The game is an evolution of Donkey Kong Plus, a title on display at E3 2002. During the show, Plus had a feature that allowed players to design and save their own levels on the GameCube, then copy them to the Game Boy Advance using a link cable. It was essentially an updated version of Donkey Kong '94, but the game had disappeared by the following year. It was replaced with the pre-rendered graphics and gameplay additions of Mario vs. Donkey Kong. The Create-a-Level feature was removed from this version (but appears in its sequel). The level editor still exists within the game's programming, and can be enabled through a modification.

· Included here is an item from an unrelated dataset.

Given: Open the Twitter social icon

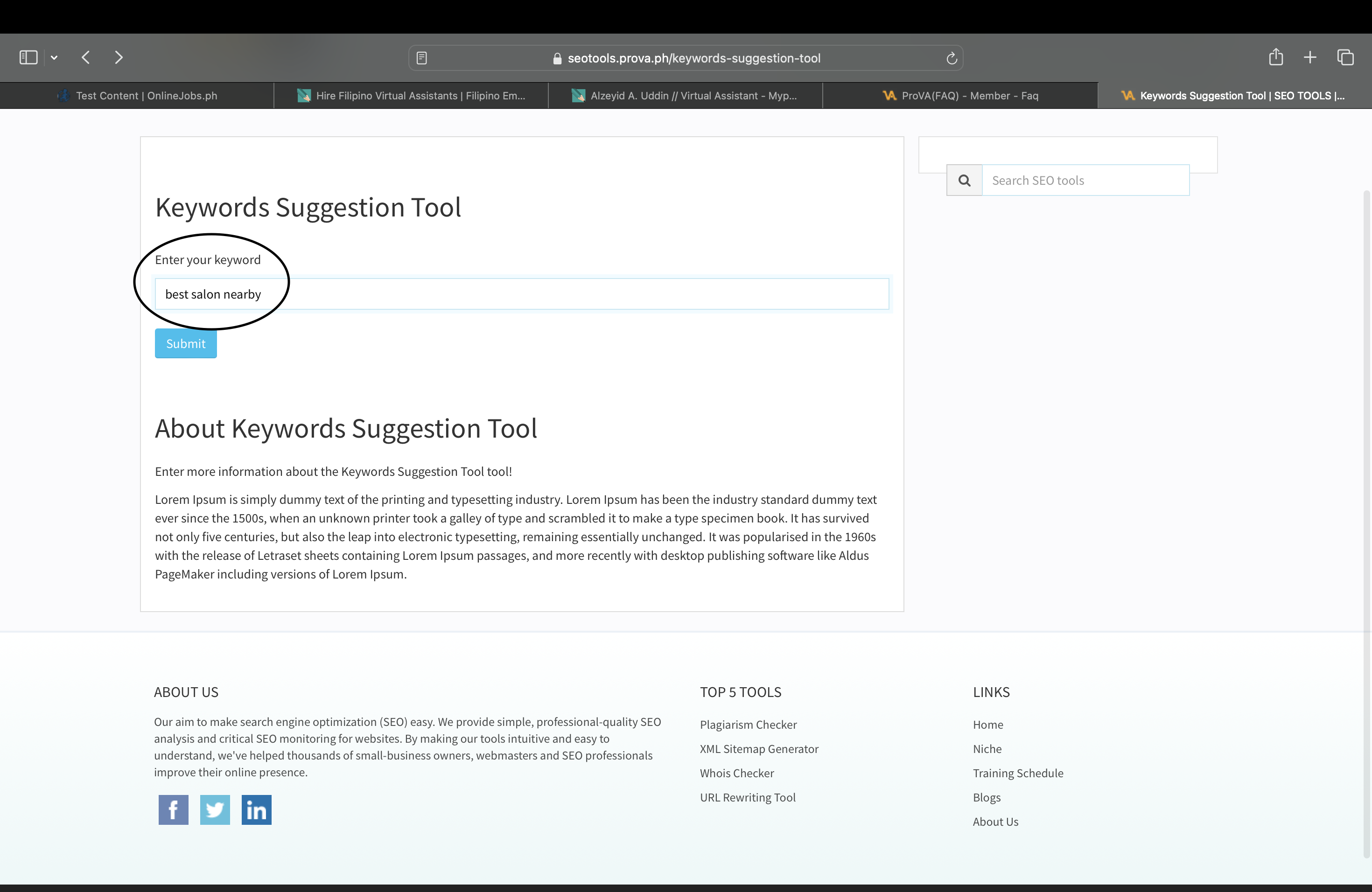Looking at the screenshot, I should (x=215, y=809).
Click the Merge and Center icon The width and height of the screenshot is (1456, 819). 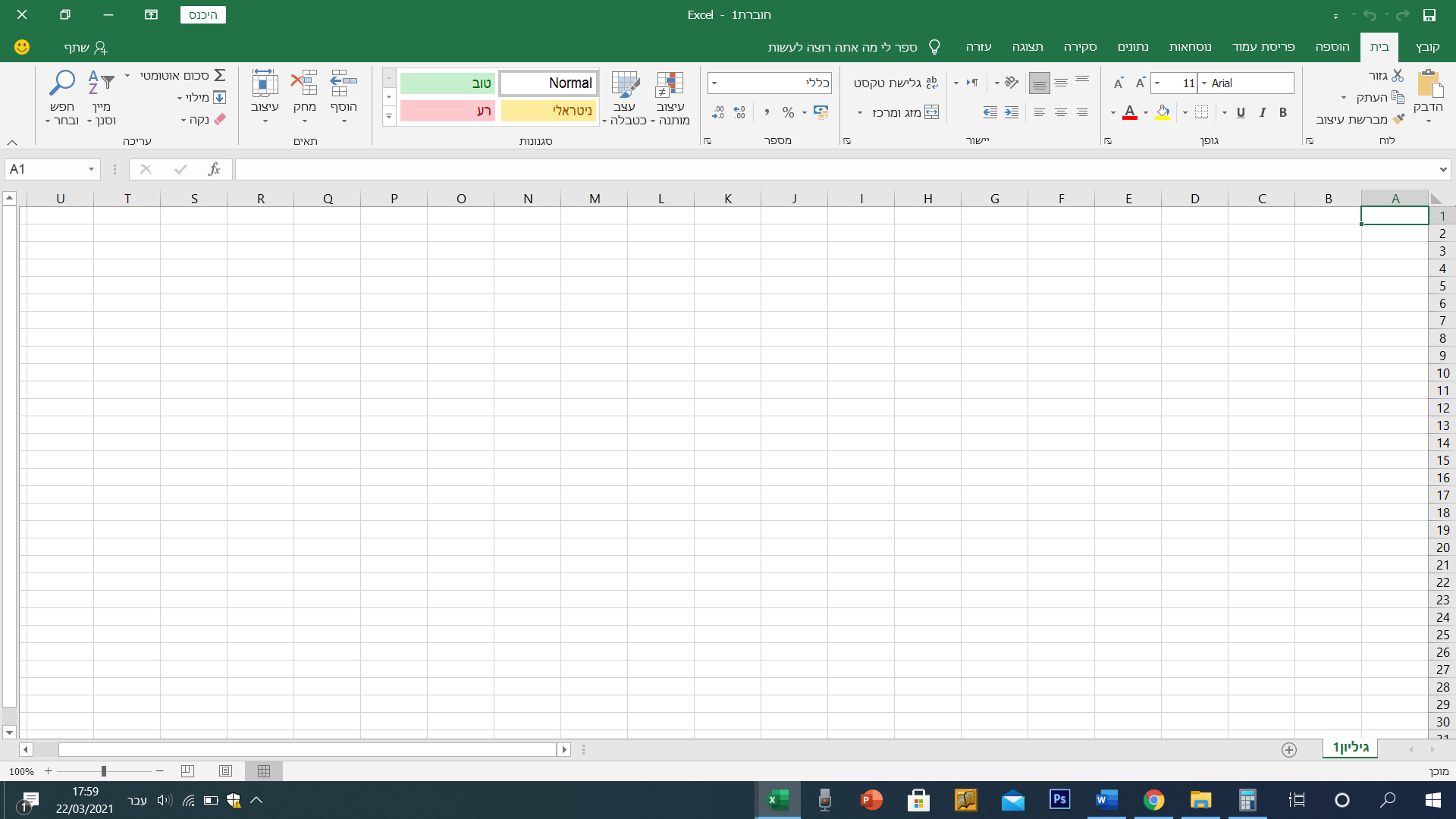pyautogui.click(x=931, y=112)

The game has hidden e-Reader support. Nintendo of Japan had a competition in which 1,000 people won cards. Five level cards were released by CoroCoro Comic, and another card was given away at the 20th World Hobby Fair. The game can save up to 12 extra levels.
Mario must unlock the door to progress in this screenshot taken in World 1, set at the Mario Toy Company.

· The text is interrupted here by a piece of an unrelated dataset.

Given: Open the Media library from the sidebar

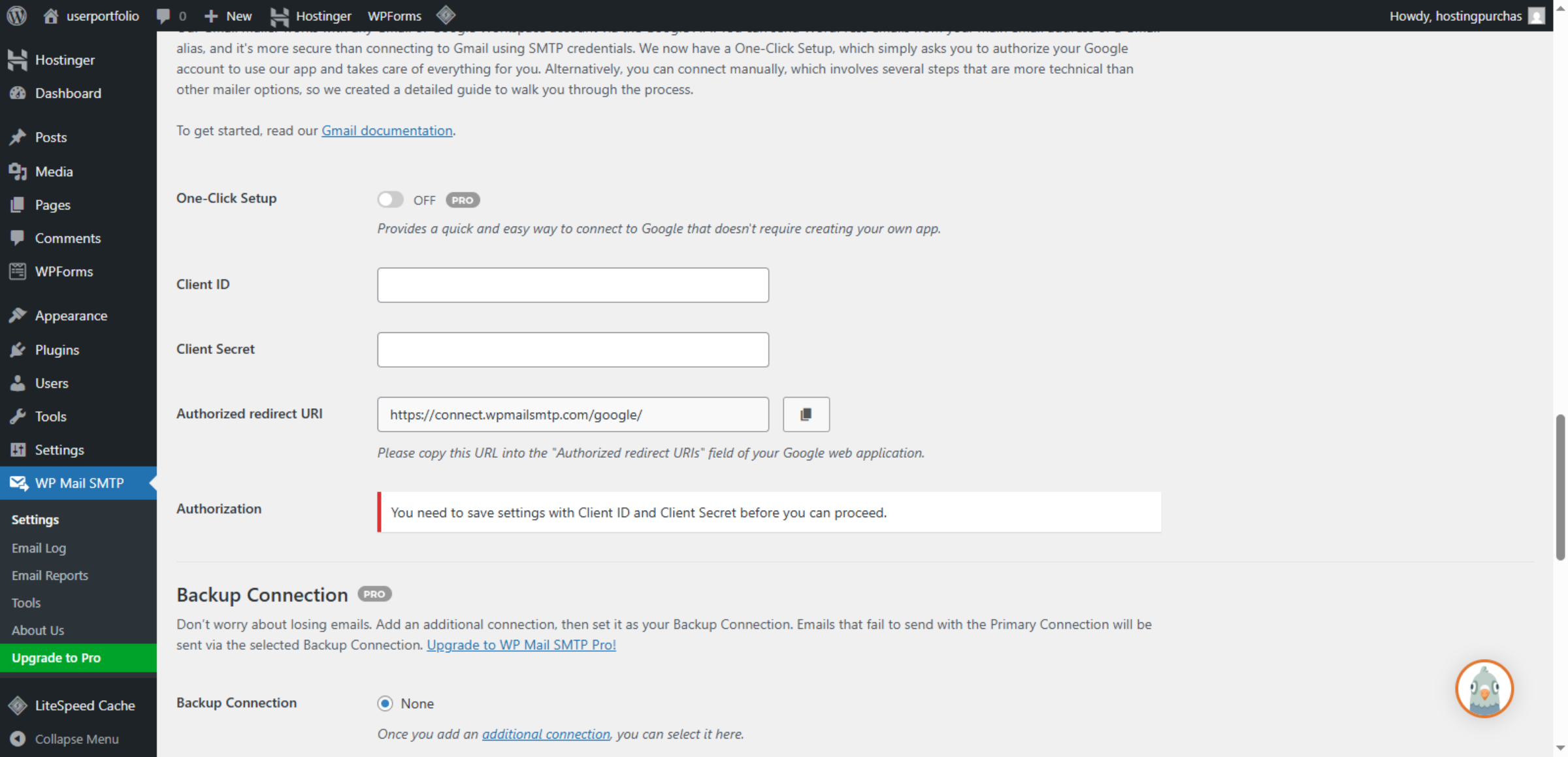Looking at the screenshot, I should click(x=52, y=171).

In Mario vs. Donkey Kong, the player assumes the role of Mario, who is pursuing Donkey Kong through a toy factory, who has stolen several dozen Mini-Mario toys. The game plays similarly (and has a similar ending) to the Game BoyDonkey Kong game, giving Mario the ability to perform handstands and backflips. There are several different environments, ranging from a lava environment to the classic construction site, and there are four different types; in the first, and most common, Mario has to pick up a key and take it to the locked door, and then find and pick up the Mini-Mario toy at the end of the level. The second type is where Mario must guide six Mini-Mario toys to the Toy Box, while protecting them from dangerous environments. The third type is the boss level, where Mario must fight Donkey Kong in order to proceed to the next world. The fourth type is the Plus Level, where Mario must activate one Mini-Mario in the level, which is holding a key, and take it to the door. The fifth type of level is the Expert levels. In this mode, Mario must get the key and lead it to the door, much like the first type of level, but these are the hardest levels in the game. Getting through the door beats the level in Plus and Expert modes, rather than sending Mario to a 2nd part.

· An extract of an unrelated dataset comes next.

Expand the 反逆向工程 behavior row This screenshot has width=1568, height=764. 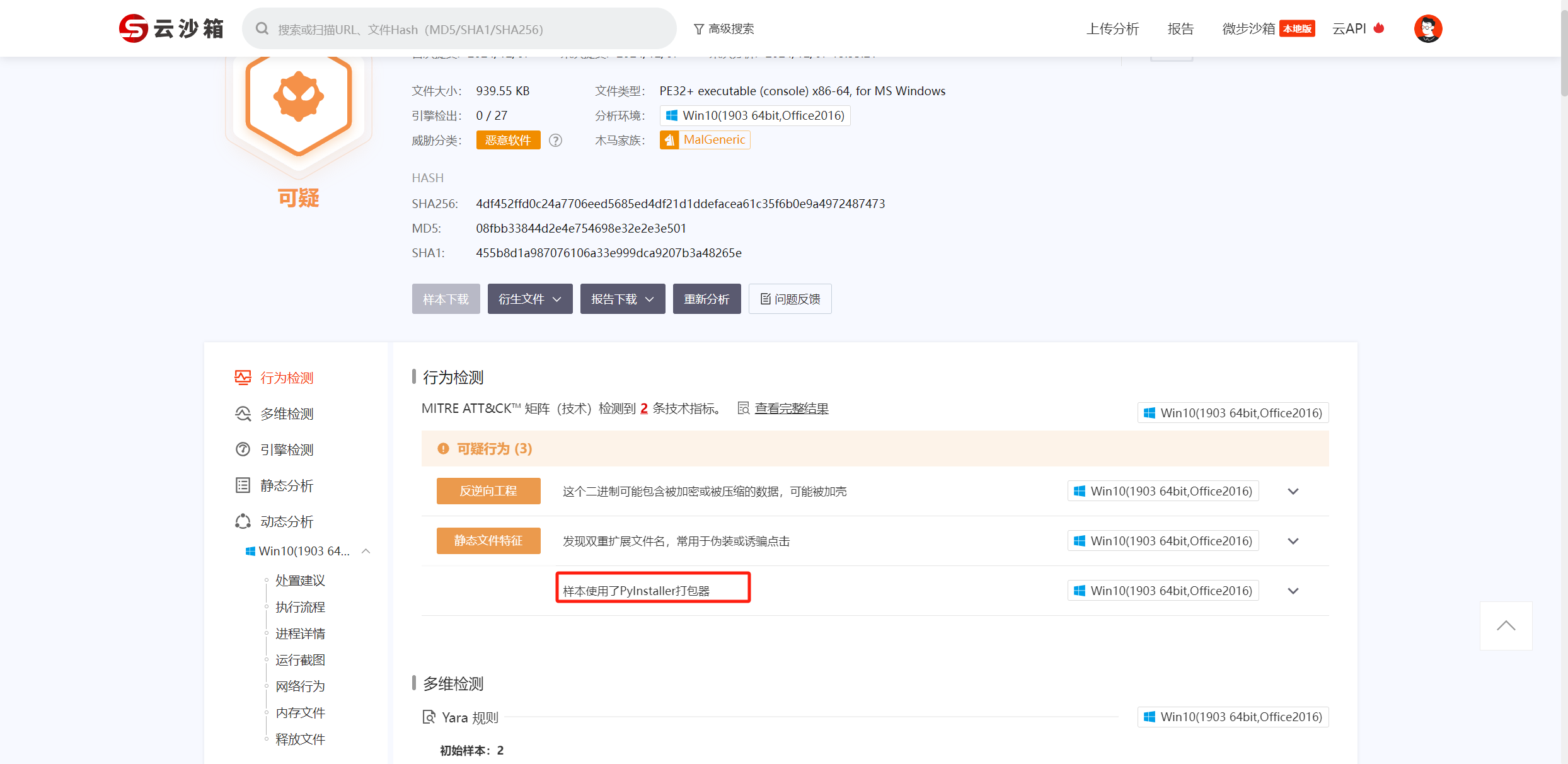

The game was generally well received by critics. GameSpot said it does a good job "both on its own and as a tribute to Mario's legacy".IGN praised the gameplay, calling it an evolution of the classic original style of Donkey Kong with "new levels and challenges that fit the handheld platform wonderfully." Complaints center around a lack of content, the untraditional art style and Mario's voice being heard too much throughout the game.
On July 28, 2011, Nintendo announced that Mario vs. Donkey Kong, as well as nine other Game Boy Advance games, would be available to Nintendo 3DS owners who purchased their systems before the August 11, 2011 price cut via Virtual Console as part of the ambassador program. This offer is available in all territories, and only to those who became eligible in the Ambassador program (by accessing the Nintendo eShop before the date of the price-cut). Although the game was released on December 16, 2011 to Ambassador users, Nintendo currently has no plans to release this game, or any other Game Boy Advance game, to the general public in paid form.